On a fateful day in December 1992, the ugly incidents of the demolition of the Babri Masjid had a huge impact on the Indian society, and over the years, the Ayodhya issue has transformed into a conflict along with religious identity.
A quarter century later, it is futile to hope that the Supreme Court verdict on Ayodhya, whatever it may be, will somehow mark a closure. Healing the social fabric is far more important. That work is in the hands of people who are neither ‘secular’ nor ‘communal’ but may have been swept along in the flood of emotions unleashed by political ambitions. The messy course of the Babri Masjid demolition case displays a lack of political will to deliver justice.
But a certain custom, specifically in northern India offers a glimmer of hope that the verdict will be received with a sense of dignity and common sense will prevail.
Ganga Jamuni tehzeeb or pluralistic culture, famously inculcated in the northern Indian states by Mughal ruler Akbar, plays a big part in India representing unity with Hindu cultural elements with Muslim religious elements.
Ganga Jamuni tehzeeb literally means Ganga Yamuna culture. The term used as a euphemism for the fusion of Hindu and Muslim elements. Same as the phrase we learnt in childhood, ‘unity in diversity’.
This religious syncretism based on the ‘Vasudhaiva Kutumbakam’, unity in diversity and multi-communitarianism is a result of centuries of interfaith exchange and accommodation among Indian religions (Hinduism, Buddhism, Jainism, Sikhism). Where in India, communities preserve own cultural and religious identities while facilitating the shared celebration of festivals, customs and traditions.
Citing the forthcoming verdict, top Muslim clerics across Uttar Pradesh led appeals for peace in mosques just before Friday prayers, asking people from the community to maintain communal harmony at all costs.
Equally significantly, the members of the Rashtriya Swayamsevak Sangh (RSS) took a call to approach leaders across the political spectrum in its effort to promote harmony.
What determines the path taken by a country after a tumultuous and conflict creating event? It depends a lot on the quality of the victorious sides’ leadership. The country’s political leadership must remember this, that perpetuating the conflict would not help anyone in the future. On the flip-side, any gesture of reconciliation from the victor to the loser at such a time goes a long way in putting a permanent end to any conflict.
In the Ayodhya case, the alleged acts that led to the conflict happened hundreds of years ago. The opponents in the case that was recently argued at the Supreme Court did not even exist when the original events are said to have taken place. Therefore, in the case of the Ayodhya conflict, it will not be easy to create a perfect reconciliation process.
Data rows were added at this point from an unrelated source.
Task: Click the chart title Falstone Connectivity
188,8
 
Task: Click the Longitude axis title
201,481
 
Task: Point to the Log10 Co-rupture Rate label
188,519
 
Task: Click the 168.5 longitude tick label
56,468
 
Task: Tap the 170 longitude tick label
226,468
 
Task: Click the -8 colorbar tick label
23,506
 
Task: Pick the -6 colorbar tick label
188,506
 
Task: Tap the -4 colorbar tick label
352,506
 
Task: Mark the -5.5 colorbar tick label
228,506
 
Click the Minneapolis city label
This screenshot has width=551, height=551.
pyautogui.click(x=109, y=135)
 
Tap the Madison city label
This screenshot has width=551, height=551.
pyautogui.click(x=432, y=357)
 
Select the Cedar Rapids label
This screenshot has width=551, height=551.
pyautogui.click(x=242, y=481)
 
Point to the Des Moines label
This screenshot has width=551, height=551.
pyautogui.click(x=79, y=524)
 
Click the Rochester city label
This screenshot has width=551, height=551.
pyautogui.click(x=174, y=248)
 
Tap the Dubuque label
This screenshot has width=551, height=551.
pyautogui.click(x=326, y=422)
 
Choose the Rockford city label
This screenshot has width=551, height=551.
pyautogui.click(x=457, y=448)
The courtroom, in this schema, has been transformed into a theatre, where different narratives of conflict are enacted in a way to sustain the conflict. By amicably executing the Supreme Court’s order, the country will only be displaying its famed tolerance.
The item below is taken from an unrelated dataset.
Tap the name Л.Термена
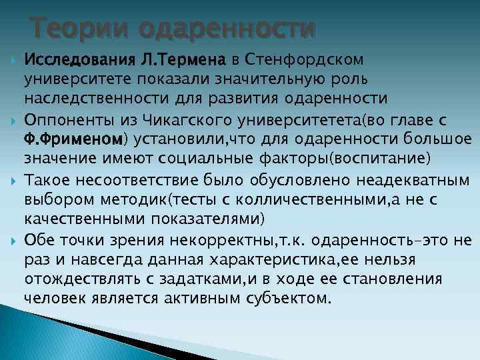(x=181, y=61)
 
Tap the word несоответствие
(x=131, y=179)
1992: The Babri Masjid was pulled down by Kar sevaks, VHP, Shiv Sena and BJP workers demolished. This led to communal riots.
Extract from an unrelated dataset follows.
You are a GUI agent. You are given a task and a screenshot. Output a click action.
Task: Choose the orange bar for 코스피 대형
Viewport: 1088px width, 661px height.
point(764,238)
1994: Central government in 1991 acquired 67 acres around the mosque. In 1994, in response to a petition against the acquisition, a Supreme Court bench held that a mosque was not an ‘essential part of the practice of the religion of Islam’ and that namaz could be offered anywhere and hence, ‘its acquisition (by the state) is not prohibited by the provisions in the Constitution of India’.
2002: Then PM Atal Behari Vajpayee set up an Ayodhya cell and designated a senior official to hold talks with Hindu and Muslim leaders.
2010: Allahabad High Court decreed the division and transfer of title in three equal parts of the 2.77 acres of the disputed land to three principal claimants, one-third to Muslims, Hindus another third and the remainder to the Nirmohi Akhara sect. However, Muslims objected that Hindus got the main section of the disputed land and filed an appeal against in the court of law.
2017: The Supreme Court gave out its verdict, charging BJP leaders with criminal conspiracy and ordered the trial court in Lucknow to finish the hearing within two years.
2019: February 26: The five-judge constitution bench by Chief Justice Ranjan Gogoi heard the matter on February 26 and advocated an amicable resolution to the Ram Mandir case through mediation.